I need the lines below from the one with "Image resolution: width=1728, height=1459." down to the one with "Permitir la selección (683, 1363)" reproduced exactly, both ends included, and nothing else.

Recorded data:
○ ○ ○
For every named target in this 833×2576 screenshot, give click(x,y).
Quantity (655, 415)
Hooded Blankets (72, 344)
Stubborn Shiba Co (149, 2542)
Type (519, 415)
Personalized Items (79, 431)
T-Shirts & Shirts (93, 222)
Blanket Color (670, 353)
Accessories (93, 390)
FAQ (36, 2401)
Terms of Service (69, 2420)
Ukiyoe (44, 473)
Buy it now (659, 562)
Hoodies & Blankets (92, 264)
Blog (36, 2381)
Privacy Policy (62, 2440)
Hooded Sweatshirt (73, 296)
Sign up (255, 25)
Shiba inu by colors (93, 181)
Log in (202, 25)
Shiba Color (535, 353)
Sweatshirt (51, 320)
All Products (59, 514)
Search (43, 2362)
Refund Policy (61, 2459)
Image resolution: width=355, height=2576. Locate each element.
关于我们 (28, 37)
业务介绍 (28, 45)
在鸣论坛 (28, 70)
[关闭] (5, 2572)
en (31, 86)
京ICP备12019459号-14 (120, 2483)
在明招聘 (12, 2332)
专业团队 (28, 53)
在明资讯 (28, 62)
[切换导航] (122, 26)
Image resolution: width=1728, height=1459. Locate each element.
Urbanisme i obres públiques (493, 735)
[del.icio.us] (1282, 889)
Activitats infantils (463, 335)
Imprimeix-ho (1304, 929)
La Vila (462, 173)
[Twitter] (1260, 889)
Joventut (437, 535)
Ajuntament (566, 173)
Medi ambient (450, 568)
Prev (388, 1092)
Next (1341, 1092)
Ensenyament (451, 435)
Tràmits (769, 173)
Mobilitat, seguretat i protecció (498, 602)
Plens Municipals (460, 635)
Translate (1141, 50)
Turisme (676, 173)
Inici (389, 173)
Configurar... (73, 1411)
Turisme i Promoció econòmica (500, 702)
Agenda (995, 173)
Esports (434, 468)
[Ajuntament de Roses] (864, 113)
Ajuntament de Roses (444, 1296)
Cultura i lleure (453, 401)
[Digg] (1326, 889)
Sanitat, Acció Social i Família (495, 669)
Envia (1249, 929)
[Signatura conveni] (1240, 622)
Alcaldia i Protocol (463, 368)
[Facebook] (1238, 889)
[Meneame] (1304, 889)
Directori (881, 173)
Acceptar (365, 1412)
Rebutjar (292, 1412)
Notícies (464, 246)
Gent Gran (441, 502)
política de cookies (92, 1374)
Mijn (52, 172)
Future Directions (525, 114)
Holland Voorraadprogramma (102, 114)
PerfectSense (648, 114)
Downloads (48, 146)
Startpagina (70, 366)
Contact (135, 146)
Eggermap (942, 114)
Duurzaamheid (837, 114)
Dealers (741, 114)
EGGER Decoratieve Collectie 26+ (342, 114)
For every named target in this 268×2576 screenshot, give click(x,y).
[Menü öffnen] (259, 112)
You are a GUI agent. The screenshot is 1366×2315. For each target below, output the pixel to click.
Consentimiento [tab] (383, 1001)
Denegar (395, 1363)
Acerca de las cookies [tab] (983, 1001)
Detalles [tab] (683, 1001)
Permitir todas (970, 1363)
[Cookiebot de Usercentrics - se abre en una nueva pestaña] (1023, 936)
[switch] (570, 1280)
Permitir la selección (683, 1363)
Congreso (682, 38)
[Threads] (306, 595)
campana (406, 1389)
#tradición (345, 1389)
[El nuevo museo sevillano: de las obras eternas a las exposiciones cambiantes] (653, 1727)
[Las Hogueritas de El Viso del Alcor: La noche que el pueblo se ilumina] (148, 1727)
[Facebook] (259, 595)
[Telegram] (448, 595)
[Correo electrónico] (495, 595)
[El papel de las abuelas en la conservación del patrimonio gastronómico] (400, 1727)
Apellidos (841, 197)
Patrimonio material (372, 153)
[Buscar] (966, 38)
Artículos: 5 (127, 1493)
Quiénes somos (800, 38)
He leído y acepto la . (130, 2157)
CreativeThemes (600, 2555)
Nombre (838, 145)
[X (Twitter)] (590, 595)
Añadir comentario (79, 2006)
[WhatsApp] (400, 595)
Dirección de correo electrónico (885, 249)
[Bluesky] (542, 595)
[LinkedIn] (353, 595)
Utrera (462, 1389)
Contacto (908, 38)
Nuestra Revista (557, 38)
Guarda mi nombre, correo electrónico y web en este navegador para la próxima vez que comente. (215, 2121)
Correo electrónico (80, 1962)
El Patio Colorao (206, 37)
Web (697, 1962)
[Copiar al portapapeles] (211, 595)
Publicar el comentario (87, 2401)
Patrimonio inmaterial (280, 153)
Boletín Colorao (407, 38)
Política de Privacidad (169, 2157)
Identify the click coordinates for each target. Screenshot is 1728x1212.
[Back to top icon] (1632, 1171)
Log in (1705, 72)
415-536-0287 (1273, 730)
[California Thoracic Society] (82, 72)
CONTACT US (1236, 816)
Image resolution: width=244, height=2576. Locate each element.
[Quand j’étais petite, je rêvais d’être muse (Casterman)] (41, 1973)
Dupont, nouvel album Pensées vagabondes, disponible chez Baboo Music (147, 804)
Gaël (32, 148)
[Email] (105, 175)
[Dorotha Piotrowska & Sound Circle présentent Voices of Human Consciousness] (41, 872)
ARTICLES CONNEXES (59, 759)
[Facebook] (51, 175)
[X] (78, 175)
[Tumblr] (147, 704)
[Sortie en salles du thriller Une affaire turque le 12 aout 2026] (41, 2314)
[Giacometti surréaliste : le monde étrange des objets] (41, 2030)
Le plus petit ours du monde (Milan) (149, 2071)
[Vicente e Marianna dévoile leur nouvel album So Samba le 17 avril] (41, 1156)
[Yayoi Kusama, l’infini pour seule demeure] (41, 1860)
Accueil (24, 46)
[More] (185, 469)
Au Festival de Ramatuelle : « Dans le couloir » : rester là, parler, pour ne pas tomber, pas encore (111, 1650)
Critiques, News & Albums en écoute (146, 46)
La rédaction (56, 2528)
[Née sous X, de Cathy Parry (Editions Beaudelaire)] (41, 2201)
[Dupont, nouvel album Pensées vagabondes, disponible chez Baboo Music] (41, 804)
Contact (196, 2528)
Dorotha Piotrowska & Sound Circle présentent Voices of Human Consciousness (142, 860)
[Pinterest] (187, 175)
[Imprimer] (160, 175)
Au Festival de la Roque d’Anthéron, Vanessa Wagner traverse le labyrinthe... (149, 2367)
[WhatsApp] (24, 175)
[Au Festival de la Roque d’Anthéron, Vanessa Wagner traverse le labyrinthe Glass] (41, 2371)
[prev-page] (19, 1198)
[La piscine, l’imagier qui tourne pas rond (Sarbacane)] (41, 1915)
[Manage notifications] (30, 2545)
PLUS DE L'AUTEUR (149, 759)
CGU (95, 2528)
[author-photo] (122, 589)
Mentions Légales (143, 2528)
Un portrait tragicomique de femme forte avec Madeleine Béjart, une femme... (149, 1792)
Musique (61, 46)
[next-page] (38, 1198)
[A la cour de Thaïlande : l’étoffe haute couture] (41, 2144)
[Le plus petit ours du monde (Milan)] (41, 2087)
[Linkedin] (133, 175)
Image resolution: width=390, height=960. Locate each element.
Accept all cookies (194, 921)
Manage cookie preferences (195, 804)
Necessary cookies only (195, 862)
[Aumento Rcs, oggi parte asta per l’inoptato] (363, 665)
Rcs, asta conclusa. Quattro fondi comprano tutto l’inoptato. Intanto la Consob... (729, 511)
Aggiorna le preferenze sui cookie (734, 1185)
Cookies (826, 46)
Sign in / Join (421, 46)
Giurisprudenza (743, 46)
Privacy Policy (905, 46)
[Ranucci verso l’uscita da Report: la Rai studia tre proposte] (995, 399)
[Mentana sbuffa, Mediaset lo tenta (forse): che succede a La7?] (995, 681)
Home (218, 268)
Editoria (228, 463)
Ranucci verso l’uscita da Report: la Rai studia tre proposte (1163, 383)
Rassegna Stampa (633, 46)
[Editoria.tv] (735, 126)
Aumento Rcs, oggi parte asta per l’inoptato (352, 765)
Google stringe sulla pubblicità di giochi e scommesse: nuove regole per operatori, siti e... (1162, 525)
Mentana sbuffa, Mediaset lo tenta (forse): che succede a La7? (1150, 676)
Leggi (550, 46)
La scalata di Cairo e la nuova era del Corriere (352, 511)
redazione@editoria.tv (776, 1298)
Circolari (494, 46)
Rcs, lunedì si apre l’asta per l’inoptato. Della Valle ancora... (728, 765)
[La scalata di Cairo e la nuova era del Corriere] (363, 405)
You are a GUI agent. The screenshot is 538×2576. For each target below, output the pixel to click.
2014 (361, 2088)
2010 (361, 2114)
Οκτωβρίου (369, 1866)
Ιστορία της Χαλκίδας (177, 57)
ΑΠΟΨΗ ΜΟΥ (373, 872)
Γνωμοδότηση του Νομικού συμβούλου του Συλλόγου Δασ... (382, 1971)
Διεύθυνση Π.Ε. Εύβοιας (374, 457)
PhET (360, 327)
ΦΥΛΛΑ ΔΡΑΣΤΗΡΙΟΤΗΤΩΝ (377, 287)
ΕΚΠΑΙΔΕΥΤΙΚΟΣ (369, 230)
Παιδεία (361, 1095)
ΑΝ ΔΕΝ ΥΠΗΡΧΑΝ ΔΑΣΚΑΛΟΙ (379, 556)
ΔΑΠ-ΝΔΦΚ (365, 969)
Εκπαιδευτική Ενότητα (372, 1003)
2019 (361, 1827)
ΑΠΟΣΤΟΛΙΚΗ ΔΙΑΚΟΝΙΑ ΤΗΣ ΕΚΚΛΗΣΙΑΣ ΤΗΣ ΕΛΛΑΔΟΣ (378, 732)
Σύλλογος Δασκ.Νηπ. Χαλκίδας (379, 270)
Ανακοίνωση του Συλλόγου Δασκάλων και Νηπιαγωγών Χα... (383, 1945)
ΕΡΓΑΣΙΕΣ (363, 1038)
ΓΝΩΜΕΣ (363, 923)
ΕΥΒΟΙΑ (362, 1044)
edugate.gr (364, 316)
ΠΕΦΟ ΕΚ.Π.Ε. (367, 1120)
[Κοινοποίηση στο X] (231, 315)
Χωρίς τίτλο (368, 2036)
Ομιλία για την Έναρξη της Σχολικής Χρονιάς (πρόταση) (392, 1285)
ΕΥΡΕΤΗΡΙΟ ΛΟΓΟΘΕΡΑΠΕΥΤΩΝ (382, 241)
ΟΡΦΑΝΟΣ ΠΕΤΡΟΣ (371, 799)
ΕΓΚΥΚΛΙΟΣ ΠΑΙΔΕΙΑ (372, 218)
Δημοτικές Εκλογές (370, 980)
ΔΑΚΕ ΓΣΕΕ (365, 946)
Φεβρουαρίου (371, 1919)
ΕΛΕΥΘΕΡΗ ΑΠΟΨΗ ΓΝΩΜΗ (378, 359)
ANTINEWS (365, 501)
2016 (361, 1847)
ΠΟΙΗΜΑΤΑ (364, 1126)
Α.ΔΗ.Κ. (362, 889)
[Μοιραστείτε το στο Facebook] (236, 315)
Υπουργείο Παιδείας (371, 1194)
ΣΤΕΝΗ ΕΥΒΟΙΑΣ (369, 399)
○ ○ ○
_TASK RESPONSE_:
Image resolution: width=1728, height=1459. Locate each element.
Urbanisme i obres públiques (493, 735)
[del.icio.us] (1282, 889)
Activitats infantils (463, 335)
Imprimeix-ho (1304, 929)
La Vila (462, 173)
[Twitter] (1260, 889)
Joventut (437, 535)
Ajuntament (566, 173)
Medi ambient (450, 568)
Prev (388, 1092)
Next (1341, 1092)
Ensenyament (451, 435)
Tràmits (769, 173)
Mobilitat, seguretat i protecció (498, 602)
Plens Municipals (460, 635)
Translate (1141, 50)
Turisme (676, 173)
Inici (389, 173)
Configurar... (73, 1411)
Turisme i Promoció econòmica (500, 702)
Agenda (995, 173)
Esports (434, 468)
[Ajuntament de Roses] (864, 113)
Ajuntament de Roses (444, 1296)
Cultura i lleure (453, 401)
[Digg] (1326, 889)
Sanitat, Acció Social i Família (495, 669)
Envia (1249, 929)
[Signatura conveni] (1240, 622)
Alcaldia i Protocol (463, 368)
[Facebook] (1238, 889)
[Meneame] (1304, 889)
Directori (881, 173)
Acceptar (365, 1412)
Rebutjar (292, 1412)
Notícies (464, 246)
Gent Gran (441, 502)
política de cookies (92, 1374)
Mijn (52, 172)
Future Directions (525, 114)
Holland Voorraadprogramma (102, 114)
PerfectSense (648, 114)
Downloads (48, 146)
Startpagina (70, 366)
Contact (135, 146)
Eggermap (942, 114)
Duurzaamheid (837, 114)
Dealers (741, 114)
EGGER Decoratieve Collectie 26+ (342, 114)
For every named target in this 268×2576 screenshot, give click(x,y).
[Menü öffnen] (259, 112)
You are a GUI agent. The screenshot is 1366×2315. For each target below, output the pixel to click.
Consentimiento [tab] (383, 1001)
Denegar (395, 1363)
Acerca de las cookies [tab] (983, 1001)
Detalles [tab] (683, 1001)
Permitir todas (970, 1363)
[Cookiebot de Usercentrics - se abre en una nueva pestaña] (1023, 936)
[switch] (570, 1280)
Permitir la selección (683, 1363)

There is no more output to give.